▶ About this exercise: Copy exactly the last part of the listing below, beginning at the line that contains "Viewport: 837px width, 783px" and including the final line.

================================

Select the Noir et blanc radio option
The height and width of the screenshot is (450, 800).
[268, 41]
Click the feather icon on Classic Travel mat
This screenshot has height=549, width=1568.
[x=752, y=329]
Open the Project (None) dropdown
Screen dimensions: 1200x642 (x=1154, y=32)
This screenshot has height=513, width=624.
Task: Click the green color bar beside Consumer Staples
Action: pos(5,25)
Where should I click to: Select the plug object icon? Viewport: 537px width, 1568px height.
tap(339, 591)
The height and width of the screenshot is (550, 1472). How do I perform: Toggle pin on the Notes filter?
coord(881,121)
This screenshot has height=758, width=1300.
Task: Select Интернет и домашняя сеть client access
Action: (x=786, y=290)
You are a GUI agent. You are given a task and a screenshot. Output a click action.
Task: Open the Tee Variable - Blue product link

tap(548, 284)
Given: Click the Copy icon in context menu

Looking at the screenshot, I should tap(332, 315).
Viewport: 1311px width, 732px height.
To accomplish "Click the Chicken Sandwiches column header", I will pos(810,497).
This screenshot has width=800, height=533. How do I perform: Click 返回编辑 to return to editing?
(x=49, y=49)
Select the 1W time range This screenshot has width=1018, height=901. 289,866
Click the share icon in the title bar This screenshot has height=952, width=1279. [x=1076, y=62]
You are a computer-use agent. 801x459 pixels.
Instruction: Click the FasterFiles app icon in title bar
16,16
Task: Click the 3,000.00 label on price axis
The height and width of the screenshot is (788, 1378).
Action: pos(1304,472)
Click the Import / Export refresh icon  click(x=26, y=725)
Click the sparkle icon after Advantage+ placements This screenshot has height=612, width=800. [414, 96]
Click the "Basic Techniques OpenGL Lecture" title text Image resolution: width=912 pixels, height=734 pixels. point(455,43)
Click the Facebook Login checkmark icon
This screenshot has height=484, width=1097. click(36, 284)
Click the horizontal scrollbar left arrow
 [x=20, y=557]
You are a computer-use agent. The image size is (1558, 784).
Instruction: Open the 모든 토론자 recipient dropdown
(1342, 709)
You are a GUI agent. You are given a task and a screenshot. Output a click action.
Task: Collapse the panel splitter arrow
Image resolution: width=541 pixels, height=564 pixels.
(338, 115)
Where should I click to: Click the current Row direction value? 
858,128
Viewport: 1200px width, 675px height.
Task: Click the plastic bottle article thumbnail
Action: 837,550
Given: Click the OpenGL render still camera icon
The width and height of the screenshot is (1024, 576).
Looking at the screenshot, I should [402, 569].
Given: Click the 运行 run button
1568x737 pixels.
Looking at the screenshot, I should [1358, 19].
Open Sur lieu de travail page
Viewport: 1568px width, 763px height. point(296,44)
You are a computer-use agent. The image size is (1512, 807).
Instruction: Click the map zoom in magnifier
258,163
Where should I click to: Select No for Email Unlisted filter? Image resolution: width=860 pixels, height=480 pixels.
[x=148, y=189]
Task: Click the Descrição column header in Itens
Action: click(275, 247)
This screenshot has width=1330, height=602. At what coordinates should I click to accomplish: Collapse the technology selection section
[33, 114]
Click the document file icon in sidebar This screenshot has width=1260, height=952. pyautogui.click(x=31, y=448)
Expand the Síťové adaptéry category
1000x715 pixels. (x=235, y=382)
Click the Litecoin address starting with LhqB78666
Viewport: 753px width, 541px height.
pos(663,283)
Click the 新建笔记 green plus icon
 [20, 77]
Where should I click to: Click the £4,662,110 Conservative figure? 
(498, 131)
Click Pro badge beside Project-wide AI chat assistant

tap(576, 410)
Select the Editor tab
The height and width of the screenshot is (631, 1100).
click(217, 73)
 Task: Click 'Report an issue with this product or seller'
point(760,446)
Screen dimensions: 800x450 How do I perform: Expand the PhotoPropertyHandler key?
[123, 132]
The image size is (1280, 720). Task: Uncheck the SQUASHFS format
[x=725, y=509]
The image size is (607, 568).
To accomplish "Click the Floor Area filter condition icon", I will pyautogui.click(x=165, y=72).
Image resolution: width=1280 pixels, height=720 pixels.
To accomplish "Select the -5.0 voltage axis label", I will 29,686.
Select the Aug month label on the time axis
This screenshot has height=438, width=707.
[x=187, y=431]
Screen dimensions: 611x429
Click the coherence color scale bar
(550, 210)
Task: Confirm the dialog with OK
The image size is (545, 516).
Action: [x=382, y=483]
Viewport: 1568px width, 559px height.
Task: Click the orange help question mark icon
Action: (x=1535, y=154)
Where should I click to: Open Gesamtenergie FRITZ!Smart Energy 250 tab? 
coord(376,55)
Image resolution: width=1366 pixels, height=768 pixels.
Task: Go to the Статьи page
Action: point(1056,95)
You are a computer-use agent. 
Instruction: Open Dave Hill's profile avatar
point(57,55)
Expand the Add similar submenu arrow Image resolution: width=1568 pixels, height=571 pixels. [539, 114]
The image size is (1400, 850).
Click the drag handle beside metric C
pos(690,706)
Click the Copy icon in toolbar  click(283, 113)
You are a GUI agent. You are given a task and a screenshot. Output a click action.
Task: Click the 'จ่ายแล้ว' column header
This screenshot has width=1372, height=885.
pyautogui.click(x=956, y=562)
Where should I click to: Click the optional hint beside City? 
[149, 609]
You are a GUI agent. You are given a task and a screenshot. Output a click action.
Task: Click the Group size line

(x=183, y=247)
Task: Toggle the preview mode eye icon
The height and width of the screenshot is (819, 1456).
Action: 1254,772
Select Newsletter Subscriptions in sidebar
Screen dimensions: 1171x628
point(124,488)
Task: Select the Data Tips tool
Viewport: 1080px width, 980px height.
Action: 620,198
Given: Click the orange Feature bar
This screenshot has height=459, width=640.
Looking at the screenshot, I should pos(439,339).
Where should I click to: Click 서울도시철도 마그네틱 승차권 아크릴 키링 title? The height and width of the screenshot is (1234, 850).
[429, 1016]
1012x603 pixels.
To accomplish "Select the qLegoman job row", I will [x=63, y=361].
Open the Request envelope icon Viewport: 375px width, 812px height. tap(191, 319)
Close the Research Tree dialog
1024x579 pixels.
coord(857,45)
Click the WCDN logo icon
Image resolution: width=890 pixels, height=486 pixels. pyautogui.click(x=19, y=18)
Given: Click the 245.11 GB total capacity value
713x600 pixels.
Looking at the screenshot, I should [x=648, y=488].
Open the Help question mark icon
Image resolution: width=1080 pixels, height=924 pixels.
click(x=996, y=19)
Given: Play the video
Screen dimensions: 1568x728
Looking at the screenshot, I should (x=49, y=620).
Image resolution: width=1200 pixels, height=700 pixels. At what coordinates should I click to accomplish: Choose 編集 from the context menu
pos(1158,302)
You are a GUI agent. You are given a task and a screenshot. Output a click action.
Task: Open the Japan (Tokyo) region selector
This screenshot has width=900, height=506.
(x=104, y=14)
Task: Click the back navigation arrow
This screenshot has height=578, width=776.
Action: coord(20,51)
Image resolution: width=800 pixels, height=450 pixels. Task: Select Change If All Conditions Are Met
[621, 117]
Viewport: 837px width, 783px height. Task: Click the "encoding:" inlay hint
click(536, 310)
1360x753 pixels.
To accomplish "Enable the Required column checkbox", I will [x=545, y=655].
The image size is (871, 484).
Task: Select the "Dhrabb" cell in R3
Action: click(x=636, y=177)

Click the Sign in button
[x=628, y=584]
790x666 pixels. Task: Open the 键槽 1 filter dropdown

================================

▶ Solution to the exercise:
Viewport: 837px width, 783px height. Task: Click the "encoding:" inlay hint
click(536, 310)
1360x753 pixels.
To accomplish "Enable the Required column checkbox", I will [x=545, y=655].
The image size is (871, 484).
Task: Select the "Dhrabb" cell in R3
Action: click(x=636, y=177)

Click the Sign in button
[x=628, y=584]
790x666 pixels. Task: Open the 键槽 1 filter dropdown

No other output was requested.